おばちゃんのアメちゃん。 | 皇国ノ興廃此一戦二在リ各員一層奮励努力セヨ 







【大阪特派員】鹿間孝一



これも都市伝説だろうか。東京で勤務していたころ、よくこんな質問を受けた。「大阪では一家に1台、必ずタコ焼き器があるって本当?」

 確かめたことはないし、そんなデータも聞いたことがないが、わが家にはある。で、「ホンマですわ。それも穴の大きいのと小さいので2台。よう家族でタコ焼きパーティーしますねん」。その答えを期待していたのだろう。やっぱりと納得顔になる。

 続いて、「お好み焼きでご飯食べるのは?」とくる。「そんなん、普通やん」。これには怪訝(けげん)な顔をするので、大阪の食文化や粉もん事情を説明するのだが、炭水化物をおかずにする発想が不思議らしい。

 「東京にもラーメンライスがあるやろ。うどんやソバとご飯もあり、やろう」「だって、あれはスープと思えば…」

 ああ言えば、こう言うで、「お好み焼きとご飯はおかしい」と言い張って、引かない。

 4月末、道頓堀に「コナモンミュージアム」がオープンした。日本コナモン協会監修で、粉もんの歴史と文化を学べるというから、今後は理論武装して東京人をギャフンと言わそう。
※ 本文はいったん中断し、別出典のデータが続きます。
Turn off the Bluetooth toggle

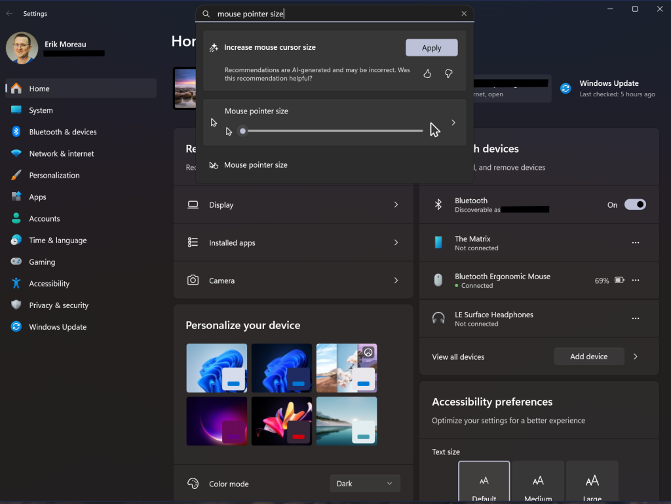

が、今回の本題は粉もんではない。

 こちらの方が都市伝説らしいかもしれない。

大阪のおばちゃんはいつもアメ玉を持っている。

 大阪ではアメ玉を「アメちゃん」と呼ぶ。電車の中でゴホンとせきをすると、隣に座った見知らぬおばちゃんが「アメちゃん、なめる?」と声をかけてくれた-などという話をよく聞く。

 これには裏付けのデータがある。大阪発行の夕刊に「新街場の大阪論」を連載している江弘毅さんが、大阪市阿倍野区にできた「アベノあめ村」を紹介していた。オープンに先立って、地元の中年以上の女性100人に聞き取り調査をしたそうだ。

 セロハン紙に包んだキャンディーを「何と呼びますか」と質問すると、71%が「アメちゃん」と答えた。「今日はアメをいくつ持っているか」には、69%が「持っている」で、1人平均4・73個。「なぜアメを持っているか」は「人にあげるため」が36%だったという。

 知らない人に「アメちゃん、どない」と差し出すのは、東京では胡散(うさん)臭い行為と見られるだろうが、大阪のおばちゃんは、それで人と親しくなるきっかけをつくる。「アメちゃん」は、コミュニケーション・ツールなのである。

 大阪研究家の前垣和義さんが「大阪のおばちゃん学」で、このように考察している。

大阪には下町が多く、そこに長屋がある。長屋の路地をはさんでそれぞれの生活があり、そこに生活していたのが、大阪のおばちゃんである。つくったおかずを、「お隣さん、どないです」と分け合っていた。最近はそんな光景はあまり見られなくなったが、代わりに「アメちゃん」を携帯するようになり、見知らぬ人にも「おひとついかが」と譲るようになってきた、と考えられないか。〉

 おせっかいのようで、親切心が根底にある。理より情、論より行動の大阪人の気質を、おばちゃんの「アメちゃん」が体現している。

 以前、広島でタクシーに乗ると、女性運転手がいろんな種類のアメ玉を「お好きなのをどうぞ」と差し出した。もしや、と思って尋ねると、案の定、大阪で暮らしたことがあるという。目的地までの30分ほど、話が弾んだ。